I think we're inclined to see the original trilogy through rose colored glasses,
It made incredible amounts of money, it changed the movie business forever (not in a good way, which is the topic of discussion in another thread here - movies being pitched at 12 year old boys is what's keeping
Star Trek from ever being really good and smart again, like it was on TV at its best), and the first two movies were very good examples of what they were trying to be, while the third had its moments.
So it's not so much rose-colored glasses (I still think that overall
Star Trek is far superior to
Star Wars) as acknowledging a powerful cultural force that was greatly damaged by its creator being a loose cannon who had no one to tell him when he was frakking up catastrophically, yet now seems to be turning around, because that same creator is now listening to the kind of people he should have had on board for the PT.
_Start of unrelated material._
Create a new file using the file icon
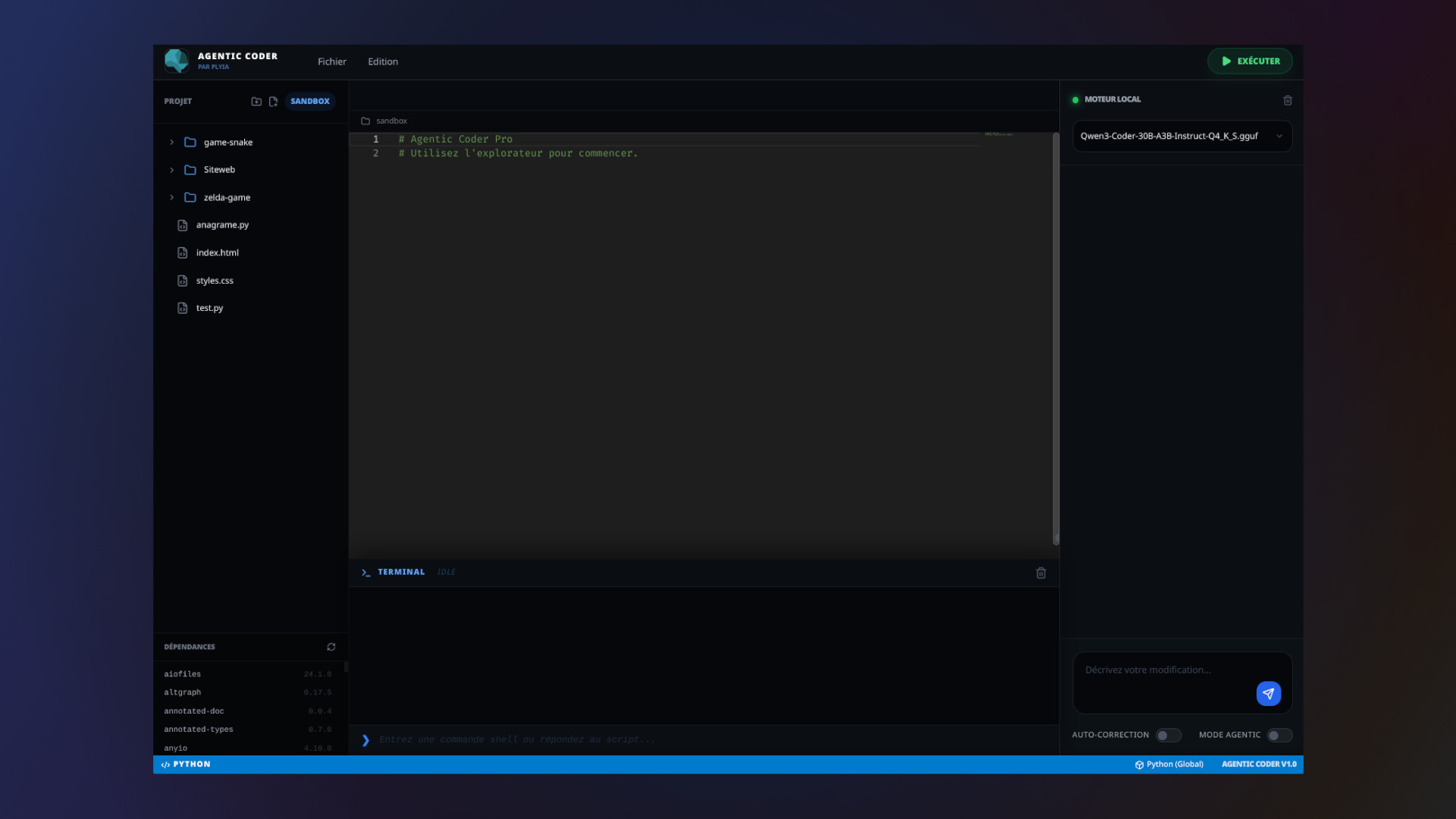273,101
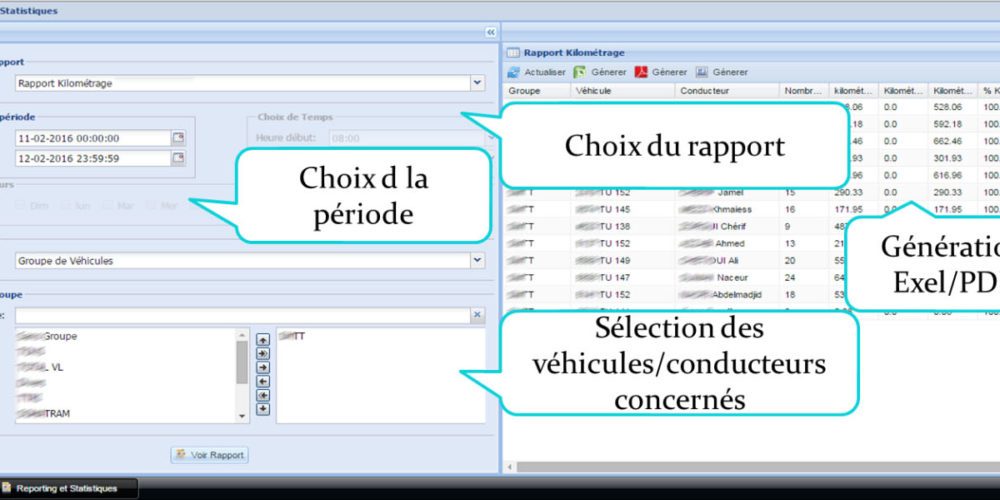Click the Voir Rapport button
Screen dimensions: 1000x500
click(209, 454)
It's an interesting turn of events, very dramatic and unexpected. A good story in its own right. And it's unusual because most mass entertainment is made by corporations where the worst they generally do is uninspired but workmanlike. The PT was a rare example of something so bad that even a soulless corporate machine would have recognized its amateur quality and refused to allow itself to be embarrassed by releasing such dreck.
Star Wars is culturally irrelevant and widely seen as "crap for kids and insane fans"?
I don't know anyone who watches
The Clone Wars or reads
Star Wars novels - certainly not any grownups. The situation is completely different from
Star Trek, where millions of grownups were willing to show their faces to see the new movie in a theater and showed no embarrassment at saying they liked it. The only complaints I've ever heard about it have been here, among the TOS die-hards who hate Pine's Kirk and other idiosyncratic problems. The movie was as intelligent and sophisticated as you can expect any summer action movie to be, and as respectful of TOS as could be hoped.
Lucas might be able to turn the situation around, but he would have to do what Abrams did - acknowledge that he has a damaged franchise on his hands (that
he damaged) and take intelligent steps to correct the problem.
In Lucas' case, it's easy: he could do a high profile live action TV series or release more movies, but depend on Dave Filoni and other
TCW collaborators to ensure that he produces quality work now. Lucas has definitely assembled a talented team who is capable of producing work just as good as Abrams did - and
TCW proves that he has acknowledged the problems with the PT - but he has to actually
do the work of revitalizing the franchise. Just relying on cartoons and novels will keep the franchise at the kids-and-nutty-fans level.
But he's scrapped the live action TV show idea, which may indicate that he's making plenty of money from his current approach, so why bother with the general audience? Kid's merchandise is where all the real money is, anyway.